Work request
Across the whole listing, filter for the string "computer" and copy every line that has it.

[[ Listed entries open ]]

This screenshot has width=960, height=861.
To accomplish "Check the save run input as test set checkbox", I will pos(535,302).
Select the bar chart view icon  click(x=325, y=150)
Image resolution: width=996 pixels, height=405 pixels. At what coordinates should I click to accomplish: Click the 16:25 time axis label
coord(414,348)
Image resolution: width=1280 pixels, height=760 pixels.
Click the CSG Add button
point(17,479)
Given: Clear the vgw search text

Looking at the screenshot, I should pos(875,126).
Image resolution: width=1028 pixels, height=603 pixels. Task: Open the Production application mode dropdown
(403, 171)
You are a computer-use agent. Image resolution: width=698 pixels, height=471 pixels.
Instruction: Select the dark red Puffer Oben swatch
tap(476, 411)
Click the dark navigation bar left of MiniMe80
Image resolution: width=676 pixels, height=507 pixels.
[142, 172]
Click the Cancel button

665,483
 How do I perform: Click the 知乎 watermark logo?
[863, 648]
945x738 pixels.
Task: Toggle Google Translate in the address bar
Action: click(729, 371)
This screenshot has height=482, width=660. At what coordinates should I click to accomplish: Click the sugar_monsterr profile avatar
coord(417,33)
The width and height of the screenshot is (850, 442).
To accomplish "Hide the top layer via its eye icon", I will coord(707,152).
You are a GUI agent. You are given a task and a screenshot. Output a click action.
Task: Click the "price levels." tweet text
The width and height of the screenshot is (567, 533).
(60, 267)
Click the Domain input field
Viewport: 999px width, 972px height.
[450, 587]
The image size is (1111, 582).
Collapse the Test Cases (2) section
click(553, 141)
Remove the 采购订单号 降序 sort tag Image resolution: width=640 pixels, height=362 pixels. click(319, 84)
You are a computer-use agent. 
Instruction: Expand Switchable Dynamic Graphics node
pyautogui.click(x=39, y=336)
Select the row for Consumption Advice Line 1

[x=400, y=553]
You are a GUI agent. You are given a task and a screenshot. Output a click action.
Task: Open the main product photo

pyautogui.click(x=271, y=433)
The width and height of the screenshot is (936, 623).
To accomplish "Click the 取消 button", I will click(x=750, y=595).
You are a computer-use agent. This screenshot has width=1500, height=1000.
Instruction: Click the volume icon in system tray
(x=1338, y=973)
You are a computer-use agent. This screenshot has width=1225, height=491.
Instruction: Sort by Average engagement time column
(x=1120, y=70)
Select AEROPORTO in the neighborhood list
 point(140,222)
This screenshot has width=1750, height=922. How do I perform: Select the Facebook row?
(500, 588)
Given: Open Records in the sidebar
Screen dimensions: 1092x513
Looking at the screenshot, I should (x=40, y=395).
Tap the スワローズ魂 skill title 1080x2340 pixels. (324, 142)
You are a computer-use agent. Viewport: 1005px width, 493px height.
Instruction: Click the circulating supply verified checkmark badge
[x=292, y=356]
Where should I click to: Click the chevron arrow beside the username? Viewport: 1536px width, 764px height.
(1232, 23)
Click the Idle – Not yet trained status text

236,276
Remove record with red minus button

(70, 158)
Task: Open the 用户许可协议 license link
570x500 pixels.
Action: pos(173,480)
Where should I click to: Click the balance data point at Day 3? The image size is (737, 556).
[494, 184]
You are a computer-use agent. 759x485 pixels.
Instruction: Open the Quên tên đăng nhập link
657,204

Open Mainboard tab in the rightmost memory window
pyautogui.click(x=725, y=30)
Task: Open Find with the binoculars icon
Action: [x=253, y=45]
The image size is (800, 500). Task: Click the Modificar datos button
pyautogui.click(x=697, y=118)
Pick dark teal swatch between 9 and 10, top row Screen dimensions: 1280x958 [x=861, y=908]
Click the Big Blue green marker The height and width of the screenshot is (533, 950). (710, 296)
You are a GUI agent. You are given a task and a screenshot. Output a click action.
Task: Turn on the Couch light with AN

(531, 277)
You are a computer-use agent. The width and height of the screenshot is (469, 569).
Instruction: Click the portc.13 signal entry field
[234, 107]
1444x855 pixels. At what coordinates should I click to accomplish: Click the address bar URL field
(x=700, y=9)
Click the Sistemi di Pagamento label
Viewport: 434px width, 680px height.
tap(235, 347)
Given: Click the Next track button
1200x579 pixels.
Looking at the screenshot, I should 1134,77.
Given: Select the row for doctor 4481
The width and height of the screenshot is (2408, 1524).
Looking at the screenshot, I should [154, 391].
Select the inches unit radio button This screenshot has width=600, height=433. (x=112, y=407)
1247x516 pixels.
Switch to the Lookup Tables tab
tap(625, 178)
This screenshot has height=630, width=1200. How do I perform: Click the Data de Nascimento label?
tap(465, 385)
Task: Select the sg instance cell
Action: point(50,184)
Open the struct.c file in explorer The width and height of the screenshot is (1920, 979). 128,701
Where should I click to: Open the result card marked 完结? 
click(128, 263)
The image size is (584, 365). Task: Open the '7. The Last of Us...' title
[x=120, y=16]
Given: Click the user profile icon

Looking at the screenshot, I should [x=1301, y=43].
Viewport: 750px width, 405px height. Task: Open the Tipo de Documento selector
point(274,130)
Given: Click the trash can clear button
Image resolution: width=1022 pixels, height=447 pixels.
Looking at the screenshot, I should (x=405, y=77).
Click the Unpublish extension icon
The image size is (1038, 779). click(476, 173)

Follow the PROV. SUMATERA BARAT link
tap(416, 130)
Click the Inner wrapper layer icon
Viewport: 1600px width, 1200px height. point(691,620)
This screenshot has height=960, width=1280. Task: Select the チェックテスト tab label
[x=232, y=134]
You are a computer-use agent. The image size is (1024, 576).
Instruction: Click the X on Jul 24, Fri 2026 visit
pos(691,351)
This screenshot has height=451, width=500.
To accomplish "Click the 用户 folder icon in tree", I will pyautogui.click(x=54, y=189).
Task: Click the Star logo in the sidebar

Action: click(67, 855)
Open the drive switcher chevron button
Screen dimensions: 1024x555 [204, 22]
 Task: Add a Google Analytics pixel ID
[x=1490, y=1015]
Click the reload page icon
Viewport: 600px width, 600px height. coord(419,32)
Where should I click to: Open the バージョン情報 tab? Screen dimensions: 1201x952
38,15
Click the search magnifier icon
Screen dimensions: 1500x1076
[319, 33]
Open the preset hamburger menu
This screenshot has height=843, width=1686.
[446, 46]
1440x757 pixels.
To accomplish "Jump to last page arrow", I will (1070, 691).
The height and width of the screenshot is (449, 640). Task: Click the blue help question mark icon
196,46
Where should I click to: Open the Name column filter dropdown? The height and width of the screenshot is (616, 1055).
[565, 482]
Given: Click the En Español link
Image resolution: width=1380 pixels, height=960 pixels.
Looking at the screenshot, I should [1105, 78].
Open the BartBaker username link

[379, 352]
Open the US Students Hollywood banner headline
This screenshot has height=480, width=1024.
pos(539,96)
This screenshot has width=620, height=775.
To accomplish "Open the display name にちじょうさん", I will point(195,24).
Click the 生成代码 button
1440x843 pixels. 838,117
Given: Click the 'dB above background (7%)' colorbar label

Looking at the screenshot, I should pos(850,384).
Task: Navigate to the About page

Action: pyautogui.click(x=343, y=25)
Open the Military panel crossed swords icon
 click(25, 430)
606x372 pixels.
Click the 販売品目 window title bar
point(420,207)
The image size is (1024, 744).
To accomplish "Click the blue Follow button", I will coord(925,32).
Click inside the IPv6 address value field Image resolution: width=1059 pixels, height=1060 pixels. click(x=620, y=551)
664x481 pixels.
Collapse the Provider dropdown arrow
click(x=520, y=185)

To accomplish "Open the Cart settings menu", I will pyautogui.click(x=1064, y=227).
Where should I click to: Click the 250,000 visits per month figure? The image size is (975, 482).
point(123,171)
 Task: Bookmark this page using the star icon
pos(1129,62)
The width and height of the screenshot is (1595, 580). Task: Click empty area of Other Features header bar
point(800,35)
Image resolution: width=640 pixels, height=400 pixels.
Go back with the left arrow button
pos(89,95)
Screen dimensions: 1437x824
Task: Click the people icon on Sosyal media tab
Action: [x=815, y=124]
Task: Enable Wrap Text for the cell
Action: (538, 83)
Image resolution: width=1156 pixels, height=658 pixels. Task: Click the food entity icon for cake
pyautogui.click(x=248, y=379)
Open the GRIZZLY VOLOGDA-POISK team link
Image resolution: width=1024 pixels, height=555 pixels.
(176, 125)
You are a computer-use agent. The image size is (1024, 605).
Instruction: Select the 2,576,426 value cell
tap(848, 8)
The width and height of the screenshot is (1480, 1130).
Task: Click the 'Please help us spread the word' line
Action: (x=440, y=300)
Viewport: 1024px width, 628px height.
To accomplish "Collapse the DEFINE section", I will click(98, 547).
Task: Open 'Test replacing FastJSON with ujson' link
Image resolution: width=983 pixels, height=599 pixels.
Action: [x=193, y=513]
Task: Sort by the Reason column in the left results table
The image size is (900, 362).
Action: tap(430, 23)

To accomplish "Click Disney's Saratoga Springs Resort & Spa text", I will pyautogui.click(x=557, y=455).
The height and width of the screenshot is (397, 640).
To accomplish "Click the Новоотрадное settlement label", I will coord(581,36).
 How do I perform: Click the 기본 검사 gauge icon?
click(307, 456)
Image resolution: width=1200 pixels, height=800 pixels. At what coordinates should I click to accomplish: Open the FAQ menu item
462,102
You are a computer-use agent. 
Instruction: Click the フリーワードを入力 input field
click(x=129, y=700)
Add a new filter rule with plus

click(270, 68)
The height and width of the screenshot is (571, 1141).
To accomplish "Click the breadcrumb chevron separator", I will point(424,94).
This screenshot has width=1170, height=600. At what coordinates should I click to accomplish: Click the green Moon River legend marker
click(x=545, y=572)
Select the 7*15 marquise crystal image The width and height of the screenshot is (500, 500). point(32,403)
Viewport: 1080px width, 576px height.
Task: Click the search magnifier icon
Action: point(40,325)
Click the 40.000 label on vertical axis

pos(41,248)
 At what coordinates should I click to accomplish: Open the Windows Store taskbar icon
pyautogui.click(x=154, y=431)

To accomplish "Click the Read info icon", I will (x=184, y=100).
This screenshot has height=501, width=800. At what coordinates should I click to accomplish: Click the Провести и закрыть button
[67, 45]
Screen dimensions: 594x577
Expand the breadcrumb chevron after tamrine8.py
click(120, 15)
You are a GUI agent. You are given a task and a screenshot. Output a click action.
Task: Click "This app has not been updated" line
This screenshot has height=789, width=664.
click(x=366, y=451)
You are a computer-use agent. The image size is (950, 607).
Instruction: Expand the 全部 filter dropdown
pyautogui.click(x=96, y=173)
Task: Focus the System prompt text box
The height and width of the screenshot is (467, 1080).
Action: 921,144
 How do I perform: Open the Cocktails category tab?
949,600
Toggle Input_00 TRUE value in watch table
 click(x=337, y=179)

[[ Listed entries closed ]]

Answer below
You are a computer-use agent. Image resolution: width=698 pixels, height=471 pixels.
You are a computer-use agent. 
You are a computer-use agent. This screenshot has width=1500, height=1000.
You are a computer-use agent. This screenshot has width=1225, height=491.
You are a computer-use agent. Viewport: 1005px width, 493px height.
You are a computer-use agent. 759x485 pixels.
You are a computer-use agent. The width and height of the screenshot is (469, 569).
You are a computer-use agent. The image size is (1024, 576).
You are a computer-use agent. The image size is (1024, 605).
You are a computer-use agent. 
You are a computer-use agent. The image size is (950, 607).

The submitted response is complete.